Similarly, Oklahoma, where average scores have grown significantly, from 267 in 2005 to 272 in 2011, was the only state above the national average for American Indian students on 8th-grade mathematics.
This isn’t a new trend for Oklahoma, one researcher noted. “Oklahoma has for several years been an outlier,” Commissioner Buckley told the blog. “That suggests to a policymaker that maybe there’s something they should take a look at, but nothing has jumped out as to how the state has cracked the code.”
In Oklahoma, there are 400 school districts with Indian Education programs, which spend time educating both Native and non-Native students about American Indian culture, as well as specific tribal cultures. The districts are all members of the Oklahoma Council for Indian Education, where they can pool their resources and share best practices in Indian education. They also work with the tribes represented in their districts—there are 90 in Tulsa Public Schools, for example—to bridge the gap between school and home and to provide opportunities for college and careers after graduation.
Jean Froman, Indian education coordinator for TPS, who worked at Native American boarding schools before entering the public school system, said her program offers a targeted, on-site, after-school tutoring program; one-on-one counseling; home visits; higher education assistance; and Indian cultural education, as well as any other resources a specific student might need. The goal, she said, is to provide each student with the tools he or she needs to be successful in school.
And culture has proven to be a major component.
“When we acknowledge that student’s culture, that helps their self-esteem and self-identity,” she said. “We want them to be proud of who they are and of their heritage. Not only does that help their wellbeing, but it helps them academically and it helps their attendance. What we shoot for is lowering the dropout rate and increasing the grad rate.”
And in Tulsa Public Schools, where about 10 percent of the student population is American Indian, there is no achievement gap. The graduation rate among Native American students is 95 percent; districtwide, it’s 78 percent.
In Oklahoma City, Star Yellowfish heads up the Native American Student Services for the public school district, where about five percent of students identify as American Indian.
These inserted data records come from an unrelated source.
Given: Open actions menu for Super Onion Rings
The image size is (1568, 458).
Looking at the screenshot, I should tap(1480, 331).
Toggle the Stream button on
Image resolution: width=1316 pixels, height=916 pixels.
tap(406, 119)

Yellowfish is also on the board of directors for the National Indian Education Association. In her district, Native students also have higher graduation rates than the district average, and she thinks her district, and the others nearby, have done a good job of identifying student needs—especially for those living on reservations or in rural areas where they have less access to resources and services.
“Our overall mission is to try to focus on culture in our program, because many of our Indian students have a little bit of disconnect between their tribe and their tribal communities,” Yellowfish said. “It’s important to us for students to know what tribe they are and their different customs and traditions.
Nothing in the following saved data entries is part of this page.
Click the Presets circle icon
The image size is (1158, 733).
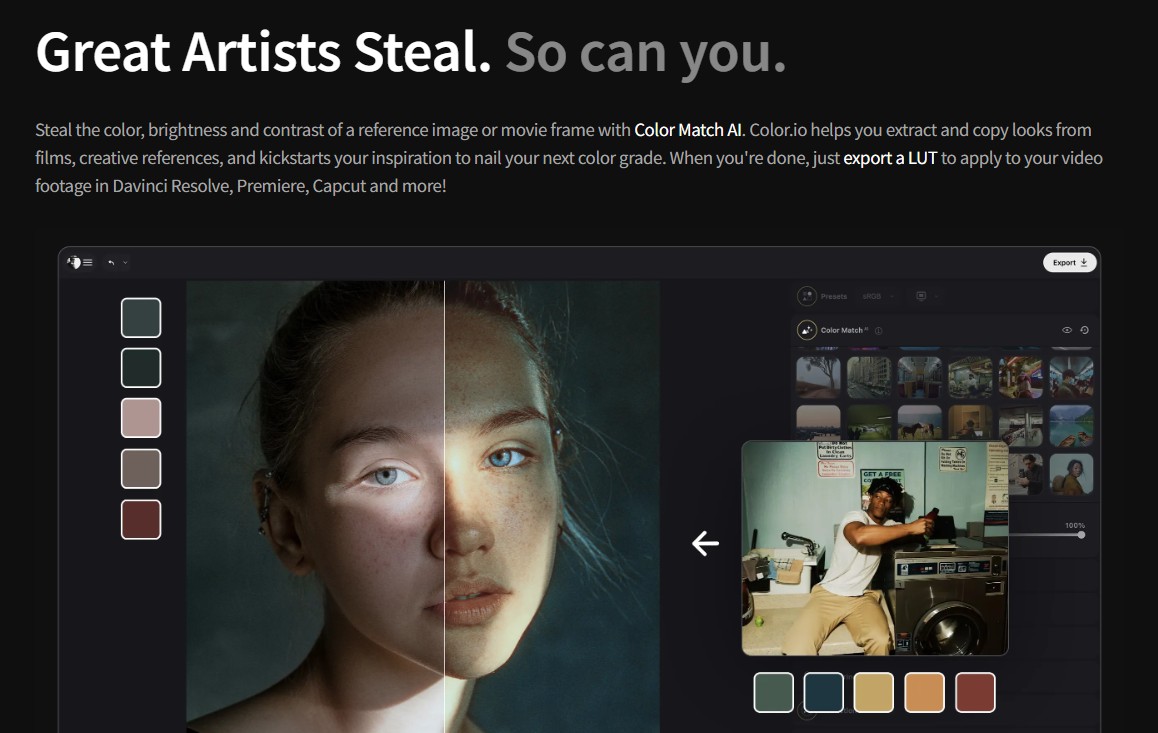coord(806,296)
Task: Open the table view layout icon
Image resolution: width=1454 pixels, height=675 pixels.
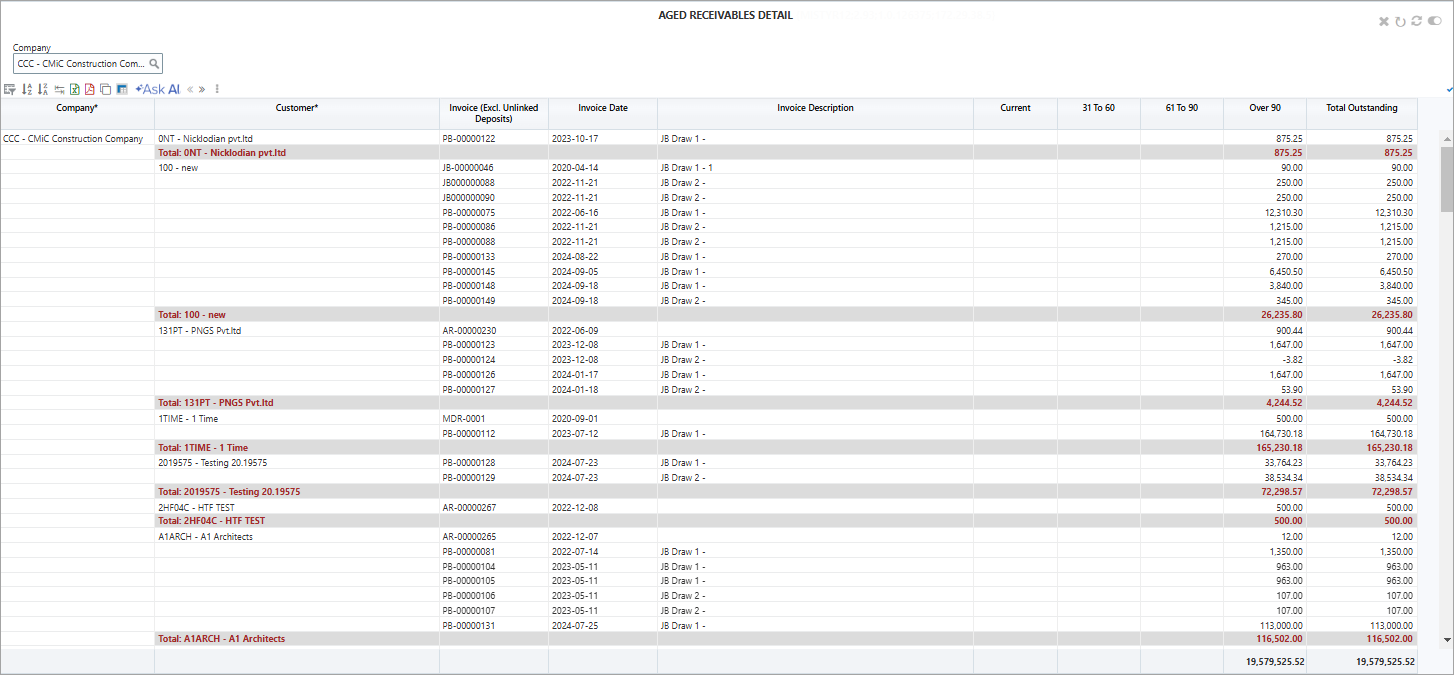Action: click(121, 89)
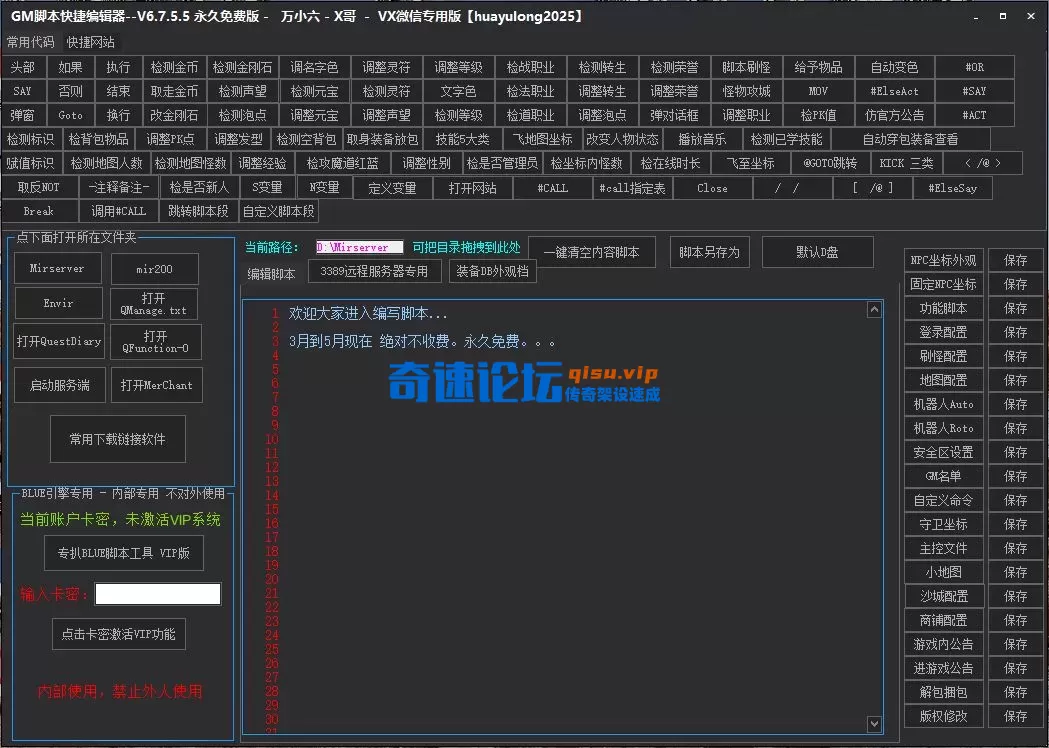Click the 调整灵符 command button
Viewport: 1049px width, 748px height.
386,67
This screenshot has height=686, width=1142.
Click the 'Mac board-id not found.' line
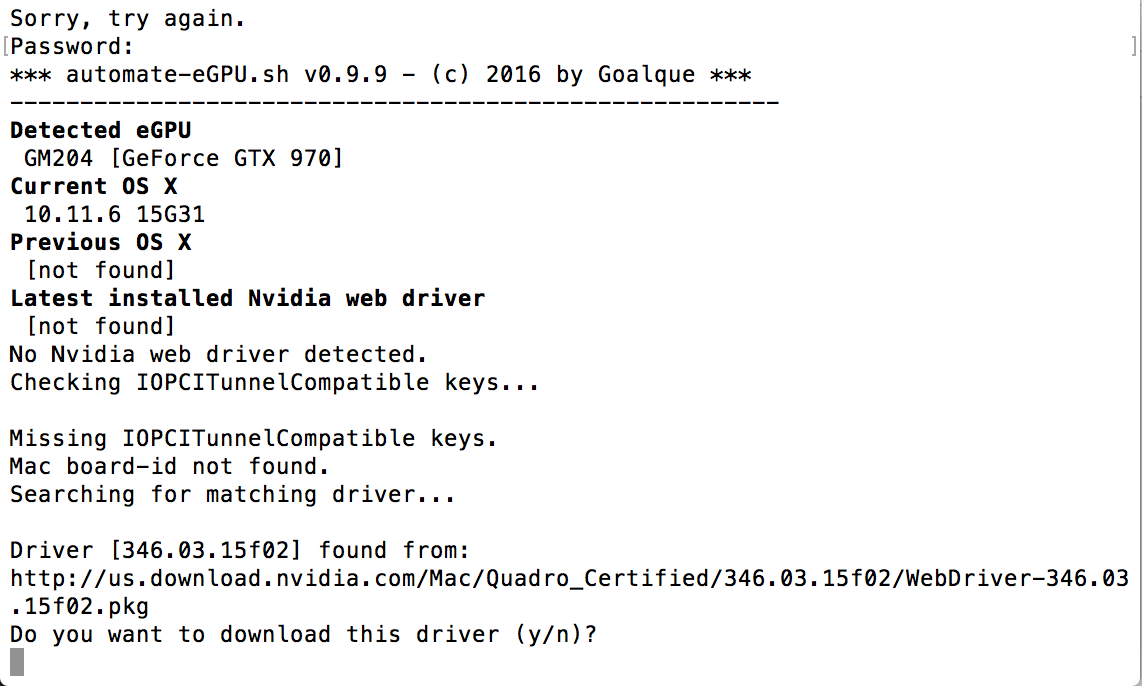(170, 466)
“The reason I think that our Indian education programs are so successful in Oklahoma, is that we do good a job of paying attention to our students’ needs. And they’re different for every district. Oklahoma City is pretty urban, so maybe their parents didn’t grow up with their tribal customs or community, so they don’t know either. We want to empower students to know who they are as an Indian person. That gives them self-confidence and pride and translates into the classroom in all subjects, behavior, and attendance.”